Maybe all that quality backfired somehow. Maybe those great shows resulted in a glut of young, TV-bred scientists, and PBS got the word: Please put on a show that will make science seem boring again.
Why else would the network run anything as plodding and redundant as "The Ring of Truth," a six-part series debuting tonight at 9 p.m. on Channels 28 and 15 and at 10 p.m. on Channels 50 and 24.
Tonight's topic is "Looking" which starts off with some tolerable information about visual perception before settling into a focus on the history of lenses, with an emphasis on telescopes. The program's a visual test in itself: See if you can keep your eyes open while it's on.
Next week the subject changes to "Change," all about transformation of energy. It's even duller.
In fact, "The Ring of Truth" may go down as the dullest big-scale science show ever-- and , even more unfortunately, as the ultimate test of the non-TV-type personality as host.
In one sense, it was a noble move to hire 71-year-old polio victim Philip Morrison as host. A professor of physics at MIT, Morrison knows what he's talking about. And he certainly shouldn't have been disqualified from this TV shot, even though he makes the balding, bespectacled James Burke (of "Connections") seem like Alan Alda. Trouble is, Morrison doesn't know--as the brilliant, funny, effusive Burke does--how to convey information well in this medium.
Actually, the fault may lie more with the show's makers than with its host. Everything here is so d-r-a-w-n out. And most of it is material we've seen in previous, better science programs.

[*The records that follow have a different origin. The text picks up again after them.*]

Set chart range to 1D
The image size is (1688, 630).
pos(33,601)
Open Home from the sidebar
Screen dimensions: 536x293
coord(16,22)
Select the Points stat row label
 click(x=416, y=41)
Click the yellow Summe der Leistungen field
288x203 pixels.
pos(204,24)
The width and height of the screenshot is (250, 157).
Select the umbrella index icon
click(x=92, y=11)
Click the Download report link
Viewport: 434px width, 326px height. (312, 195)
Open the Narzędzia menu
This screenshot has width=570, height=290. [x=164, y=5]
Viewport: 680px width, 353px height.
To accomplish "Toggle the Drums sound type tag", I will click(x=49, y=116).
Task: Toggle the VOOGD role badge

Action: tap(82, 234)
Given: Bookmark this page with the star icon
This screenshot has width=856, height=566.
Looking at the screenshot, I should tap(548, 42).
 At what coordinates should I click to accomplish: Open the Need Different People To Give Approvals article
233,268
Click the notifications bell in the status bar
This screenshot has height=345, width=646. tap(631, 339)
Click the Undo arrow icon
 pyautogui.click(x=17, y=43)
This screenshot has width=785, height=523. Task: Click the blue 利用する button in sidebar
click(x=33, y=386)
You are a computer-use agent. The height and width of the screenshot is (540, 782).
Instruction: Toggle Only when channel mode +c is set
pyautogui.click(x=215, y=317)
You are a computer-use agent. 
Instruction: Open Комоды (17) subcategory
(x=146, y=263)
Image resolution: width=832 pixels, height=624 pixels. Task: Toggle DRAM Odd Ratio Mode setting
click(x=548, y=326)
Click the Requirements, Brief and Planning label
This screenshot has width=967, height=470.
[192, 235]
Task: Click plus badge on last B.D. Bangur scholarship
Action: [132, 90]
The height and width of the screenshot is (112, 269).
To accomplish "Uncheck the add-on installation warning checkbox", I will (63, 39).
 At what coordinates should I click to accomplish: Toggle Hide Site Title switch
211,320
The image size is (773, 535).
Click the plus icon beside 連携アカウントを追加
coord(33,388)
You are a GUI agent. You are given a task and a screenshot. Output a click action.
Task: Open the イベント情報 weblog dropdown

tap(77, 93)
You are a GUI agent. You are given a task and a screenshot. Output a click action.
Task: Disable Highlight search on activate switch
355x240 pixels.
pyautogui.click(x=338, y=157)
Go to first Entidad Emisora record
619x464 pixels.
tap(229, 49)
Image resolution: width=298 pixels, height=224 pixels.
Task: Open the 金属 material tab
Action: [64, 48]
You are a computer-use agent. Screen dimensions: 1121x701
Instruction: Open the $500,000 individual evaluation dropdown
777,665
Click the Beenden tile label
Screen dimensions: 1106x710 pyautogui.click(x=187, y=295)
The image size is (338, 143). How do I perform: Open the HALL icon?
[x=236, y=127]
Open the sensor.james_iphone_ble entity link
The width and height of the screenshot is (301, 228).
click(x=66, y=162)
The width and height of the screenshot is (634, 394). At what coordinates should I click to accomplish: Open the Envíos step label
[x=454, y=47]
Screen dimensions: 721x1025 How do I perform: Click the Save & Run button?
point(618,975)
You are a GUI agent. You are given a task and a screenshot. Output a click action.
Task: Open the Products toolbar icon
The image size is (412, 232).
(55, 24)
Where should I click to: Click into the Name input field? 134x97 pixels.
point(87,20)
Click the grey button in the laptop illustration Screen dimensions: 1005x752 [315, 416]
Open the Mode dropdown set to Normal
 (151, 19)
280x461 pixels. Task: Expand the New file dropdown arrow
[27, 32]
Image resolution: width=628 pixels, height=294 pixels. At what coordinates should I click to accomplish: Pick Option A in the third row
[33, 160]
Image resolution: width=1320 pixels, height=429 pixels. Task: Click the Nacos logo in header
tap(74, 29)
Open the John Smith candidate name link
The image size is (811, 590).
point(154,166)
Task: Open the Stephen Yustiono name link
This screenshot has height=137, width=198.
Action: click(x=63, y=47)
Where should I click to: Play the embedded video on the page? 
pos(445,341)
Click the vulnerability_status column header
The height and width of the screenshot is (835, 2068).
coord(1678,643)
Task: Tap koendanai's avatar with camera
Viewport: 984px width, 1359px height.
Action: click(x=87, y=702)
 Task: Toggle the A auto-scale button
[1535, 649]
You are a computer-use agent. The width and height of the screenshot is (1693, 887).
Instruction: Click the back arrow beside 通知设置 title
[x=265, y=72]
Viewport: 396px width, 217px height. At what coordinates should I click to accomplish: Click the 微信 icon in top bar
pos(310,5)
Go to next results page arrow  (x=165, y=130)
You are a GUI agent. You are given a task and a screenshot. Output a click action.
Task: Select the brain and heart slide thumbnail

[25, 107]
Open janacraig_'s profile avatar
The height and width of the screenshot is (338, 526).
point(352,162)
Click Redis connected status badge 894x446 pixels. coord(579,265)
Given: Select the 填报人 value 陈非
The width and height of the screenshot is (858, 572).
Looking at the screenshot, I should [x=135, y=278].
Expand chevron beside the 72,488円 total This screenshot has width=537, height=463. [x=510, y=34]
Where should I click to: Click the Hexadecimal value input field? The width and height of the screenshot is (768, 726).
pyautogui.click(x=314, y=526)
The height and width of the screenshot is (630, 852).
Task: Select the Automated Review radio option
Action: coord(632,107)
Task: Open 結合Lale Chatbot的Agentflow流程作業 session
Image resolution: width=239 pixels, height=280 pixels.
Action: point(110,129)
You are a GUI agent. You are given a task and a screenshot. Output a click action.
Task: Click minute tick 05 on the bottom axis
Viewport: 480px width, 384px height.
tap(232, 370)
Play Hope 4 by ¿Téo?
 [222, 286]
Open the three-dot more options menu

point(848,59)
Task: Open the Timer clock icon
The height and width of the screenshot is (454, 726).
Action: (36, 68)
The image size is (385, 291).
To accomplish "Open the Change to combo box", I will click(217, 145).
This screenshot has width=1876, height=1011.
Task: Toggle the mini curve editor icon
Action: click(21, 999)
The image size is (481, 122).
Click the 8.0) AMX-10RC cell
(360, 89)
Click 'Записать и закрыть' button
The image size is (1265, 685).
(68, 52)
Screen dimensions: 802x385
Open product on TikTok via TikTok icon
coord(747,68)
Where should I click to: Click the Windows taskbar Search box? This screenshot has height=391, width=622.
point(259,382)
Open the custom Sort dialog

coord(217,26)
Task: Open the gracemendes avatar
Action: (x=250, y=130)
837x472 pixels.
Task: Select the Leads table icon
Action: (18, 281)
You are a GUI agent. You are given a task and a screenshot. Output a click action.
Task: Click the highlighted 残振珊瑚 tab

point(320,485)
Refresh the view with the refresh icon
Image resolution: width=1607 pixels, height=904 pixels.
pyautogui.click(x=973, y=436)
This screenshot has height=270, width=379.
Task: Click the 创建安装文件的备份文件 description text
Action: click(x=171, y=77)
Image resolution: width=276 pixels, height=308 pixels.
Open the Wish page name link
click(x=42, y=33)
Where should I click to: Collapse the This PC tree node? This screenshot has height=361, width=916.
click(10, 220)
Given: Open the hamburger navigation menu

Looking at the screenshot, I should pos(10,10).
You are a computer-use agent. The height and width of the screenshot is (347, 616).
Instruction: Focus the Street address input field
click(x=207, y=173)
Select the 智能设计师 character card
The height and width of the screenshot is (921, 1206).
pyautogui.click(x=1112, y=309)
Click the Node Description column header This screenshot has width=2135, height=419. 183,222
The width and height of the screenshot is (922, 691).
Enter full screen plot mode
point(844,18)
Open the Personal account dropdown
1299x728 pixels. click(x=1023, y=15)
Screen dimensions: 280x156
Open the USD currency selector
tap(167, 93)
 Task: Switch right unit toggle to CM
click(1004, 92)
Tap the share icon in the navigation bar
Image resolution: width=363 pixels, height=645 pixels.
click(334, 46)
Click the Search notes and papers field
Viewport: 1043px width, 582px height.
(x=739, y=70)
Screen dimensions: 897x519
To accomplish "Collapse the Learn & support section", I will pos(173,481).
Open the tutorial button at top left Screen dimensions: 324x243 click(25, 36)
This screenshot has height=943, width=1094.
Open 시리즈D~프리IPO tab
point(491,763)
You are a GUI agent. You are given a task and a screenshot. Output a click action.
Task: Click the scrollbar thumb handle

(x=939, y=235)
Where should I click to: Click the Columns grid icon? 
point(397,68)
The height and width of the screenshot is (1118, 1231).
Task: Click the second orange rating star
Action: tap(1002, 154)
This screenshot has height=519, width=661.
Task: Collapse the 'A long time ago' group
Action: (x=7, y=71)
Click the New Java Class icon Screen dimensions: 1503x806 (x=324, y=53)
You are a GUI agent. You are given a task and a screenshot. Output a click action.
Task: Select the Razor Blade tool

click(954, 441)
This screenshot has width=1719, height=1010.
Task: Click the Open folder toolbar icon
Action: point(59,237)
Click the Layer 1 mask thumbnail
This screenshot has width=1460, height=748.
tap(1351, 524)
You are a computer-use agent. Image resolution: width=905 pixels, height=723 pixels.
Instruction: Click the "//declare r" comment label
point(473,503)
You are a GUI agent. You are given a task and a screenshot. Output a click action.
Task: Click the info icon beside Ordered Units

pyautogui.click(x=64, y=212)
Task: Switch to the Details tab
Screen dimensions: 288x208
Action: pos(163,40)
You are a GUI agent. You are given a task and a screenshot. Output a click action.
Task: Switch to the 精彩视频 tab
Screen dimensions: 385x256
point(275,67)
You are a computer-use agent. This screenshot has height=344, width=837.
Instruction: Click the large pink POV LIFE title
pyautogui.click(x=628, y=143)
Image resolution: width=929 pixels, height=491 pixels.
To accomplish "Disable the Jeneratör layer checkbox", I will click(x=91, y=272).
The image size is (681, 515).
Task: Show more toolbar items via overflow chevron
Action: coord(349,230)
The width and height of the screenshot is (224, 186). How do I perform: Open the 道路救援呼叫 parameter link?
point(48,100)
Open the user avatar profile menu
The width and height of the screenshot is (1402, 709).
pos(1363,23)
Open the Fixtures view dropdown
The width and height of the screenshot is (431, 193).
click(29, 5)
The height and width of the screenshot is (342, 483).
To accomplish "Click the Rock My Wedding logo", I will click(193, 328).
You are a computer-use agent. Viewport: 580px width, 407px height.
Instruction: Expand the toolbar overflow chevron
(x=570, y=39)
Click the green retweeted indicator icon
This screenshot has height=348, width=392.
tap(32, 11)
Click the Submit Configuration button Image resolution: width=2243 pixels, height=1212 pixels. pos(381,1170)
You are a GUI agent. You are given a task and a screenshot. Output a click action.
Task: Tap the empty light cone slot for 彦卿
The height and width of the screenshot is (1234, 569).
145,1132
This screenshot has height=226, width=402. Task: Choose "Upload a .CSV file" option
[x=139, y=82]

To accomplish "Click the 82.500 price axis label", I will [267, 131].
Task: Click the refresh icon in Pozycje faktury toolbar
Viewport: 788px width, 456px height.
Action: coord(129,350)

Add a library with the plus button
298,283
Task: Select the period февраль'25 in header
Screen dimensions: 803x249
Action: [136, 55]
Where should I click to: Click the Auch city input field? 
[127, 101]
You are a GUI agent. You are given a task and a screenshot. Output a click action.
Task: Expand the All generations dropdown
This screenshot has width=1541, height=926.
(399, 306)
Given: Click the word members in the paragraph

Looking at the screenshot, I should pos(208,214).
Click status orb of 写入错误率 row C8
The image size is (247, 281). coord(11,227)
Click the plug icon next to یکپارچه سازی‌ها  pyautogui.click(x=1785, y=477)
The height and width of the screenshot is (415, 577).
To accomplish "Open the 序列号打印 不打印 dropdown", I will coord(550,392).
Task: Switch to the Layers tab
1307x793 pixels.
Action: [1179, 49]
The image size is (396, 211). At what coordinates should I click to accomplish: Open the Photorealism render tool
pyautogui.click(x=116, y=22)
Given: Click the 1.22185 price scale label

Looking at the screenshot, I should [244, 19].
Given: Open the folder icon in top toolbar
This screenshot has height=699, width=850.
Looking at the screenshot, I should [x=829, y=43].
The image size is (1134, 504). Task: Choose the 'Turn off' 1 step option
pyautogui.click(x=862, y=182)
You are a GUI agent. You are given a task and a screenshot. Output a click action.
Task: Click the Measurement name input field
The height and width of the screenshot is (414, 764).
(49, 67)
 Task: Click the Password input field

There's a sequence in the "Change" episode--where we watch every step in the preparation of an experiment--that drags so badly (and so needlessly, since it winds up basically showing something Morrison had already demonstrated a few minutes earlier) that it's almost perversely enjoyable as some sort of torturous black humor.
One of the objects in this experiment is a marching-penguin toy, one of the cute-and-wacky items, from firecrackers to jelly rolls, that are gratuitously thrown in to "involve" the presumably knuckleheaded viewer. These sudden lurches from dull lecture to condescending ploys are among the many things wrong with the series. After about 30 minutes of "The Ring of Truth," you may need the ring of an alarm clock.